JP: Yes, I’ve done better than Lake. I find myself as reluctant to leave Idaho, even for a week, especially during our glorious summers, as I used to be about leaving my father’s lily-and-cactus gardens around the Passanante swimming pool. But this evolution took its not-so-sweet time. Like many oldest children, I’m obsessed with the ebb and swell, the tugs and expectations of familial love. And coming to terms with the fact that I wasn’t going to live in St. Louis, where I’d always imagined myself, was difficult. So I felt like I was raising my daughters in the midst of strangers, without the kind of love I’d had. It put more pressure on me, I think, to be more to them. This is not an East-West division, but a division between the kind of family I was brought up in and the kind I met in the West. I have connected with communities here in Idaho, not only in Moscow but throughout the state. I appreciate about Idaho that there are few enough people for it to feel like a community despite its geography. In some ways, Idaho’s laid-back-jeans-walk-to-work atmosphere is more me than the lifestyle of my family in St. Louis was.

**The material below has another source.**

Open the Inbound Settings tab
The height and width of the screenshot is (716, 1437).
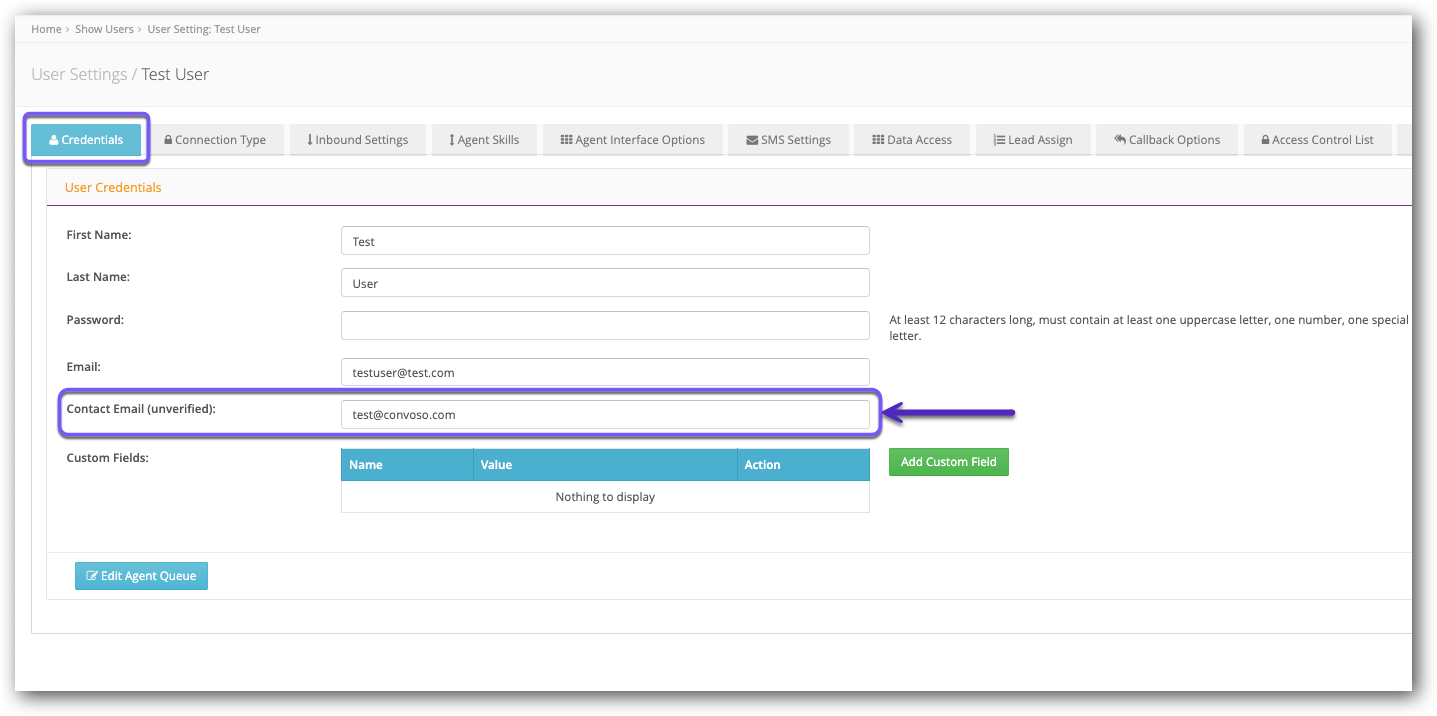[358, 140]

LO: First novels are often deeply autobiographical, a way for many authors to exorcise various demons and/or re-enjoy certain moments from their youth. Goodness knows mine was both. But I’ve found the real challenge in fiction writing comes with Novel Number Two, which asks the author either to re-mine the same areas he or she has already mined in his or her life (a dangerous enterprise, as many writers from Fitzgerald to Bret Easton Ellis have discovered) or move into the uncharted and frequently choppy seas of the imagination. What comes next for Joy Passanante?

JP: I think my first novel would have provided an exorcism had I written it earlier in my life. Then I was busy exorcising demons. Fortunately, not too many folks read the stories and poems I wrote back then. My Mother’s Lovers, where it does echo the details of my real life, is more a celebration, an affirmation, than an exorcism. Next—well, as I said, I’m genre-challenged. I still can’t decide what form I want my stuff to take. I have started another novel, also set in Idaho. I think I’ll dig in more when I begin to write some flashback scenes set in, well, some big city. I can’t seem to get away from being a split-loyalties lady. I need some East-of-the-Rockies details to feed my Western narratives. I still have an itch to resurrect the Sixties, and, to scratch that itch, I find myself depicting Idaho as an escape from the struggles of that time. As I have envisioned it, this novel-in-progress has more danger to it than My Mother’s Lovers; it even has a murder. I’m a sucker for thrillers, though I don’t know if this will be a bona fide thriller or not in the end. I have also played with writing a memoir, but I think my privileged middle-class existence is too ho-hum to draw in most readers. Not much grit there. I suppose that’s the price I pay for so many happy childhood memories.